‘Dire shortage’ of mental health care
There are no national benchmarks by which communities can determine whether they have enough mental-health treatment facilities, but lawmakers hope to establish them soon.
U.S. Sen. Cory Gardner, R-Colo., said he will co-sponsor legislation in the 115th Congress that would establish standards and ultimately improve decisions about where to build facilities and how large they should be.
Previous versions of the legislation have been offered by Sens. Bill Cassidy, R-La., and Chris Murphy, D-Conn., and Rep. Tim Murphy, R-Pa.
Those standards probably won’t be established in time to aid in the expansion of West Springs Mental Health Hospital in Grand Junction, which he toured on Monday.
Northwest Colorado, which makes up the coverage area for Mind Springs, the parent organization for West Springs Mental Health Hospital, clearly has a “dire shortage” of mental-health beds already, Gardner said.
Its region has six beds per 100,000 residents.
Statewide, the number is 24 per 100,000 residents, leaving northwest Colorado in a “dire shortage,” said Sharon Raggio, CEO of Mind Springs.
Even at that, Gardner said, the hospital receives referrals from Front Range clinics.

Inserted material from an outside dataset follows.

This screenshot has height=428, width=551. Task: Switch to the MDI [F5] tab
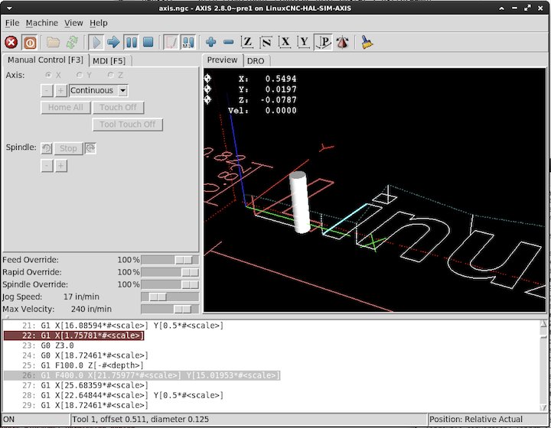click(109, 60)
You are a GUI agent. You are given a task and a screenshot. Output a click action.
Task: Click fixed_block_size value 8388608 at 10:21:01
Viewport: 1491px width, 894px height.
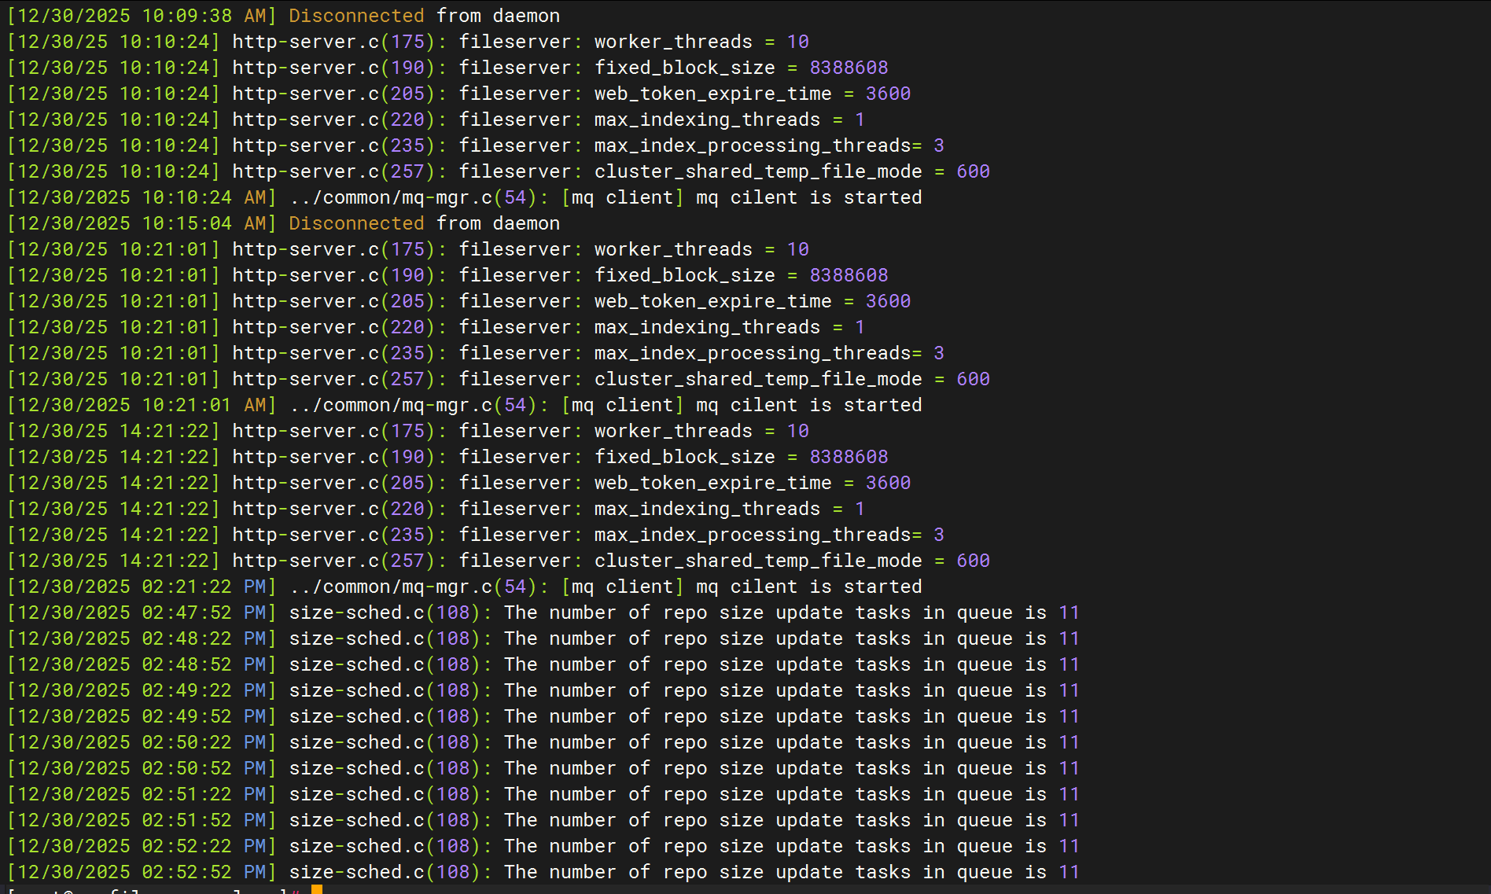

Fitting in residents from other regions is difficult enough because there are frequently as many as 10 people seeking admission to the hospital on any given morning and the number grows during the day, Raggio said.
Mind Springs expects to break ground in the summer on an expansion of West Springs, from 32 to 64 beds.
The expansion is to be funded by a $17 million fund drive, which includes a $2.5 million contribution from St. Mary’s Hospital.
The hospital now is losing money on providing beds for people with mental health issues rather than medical ones.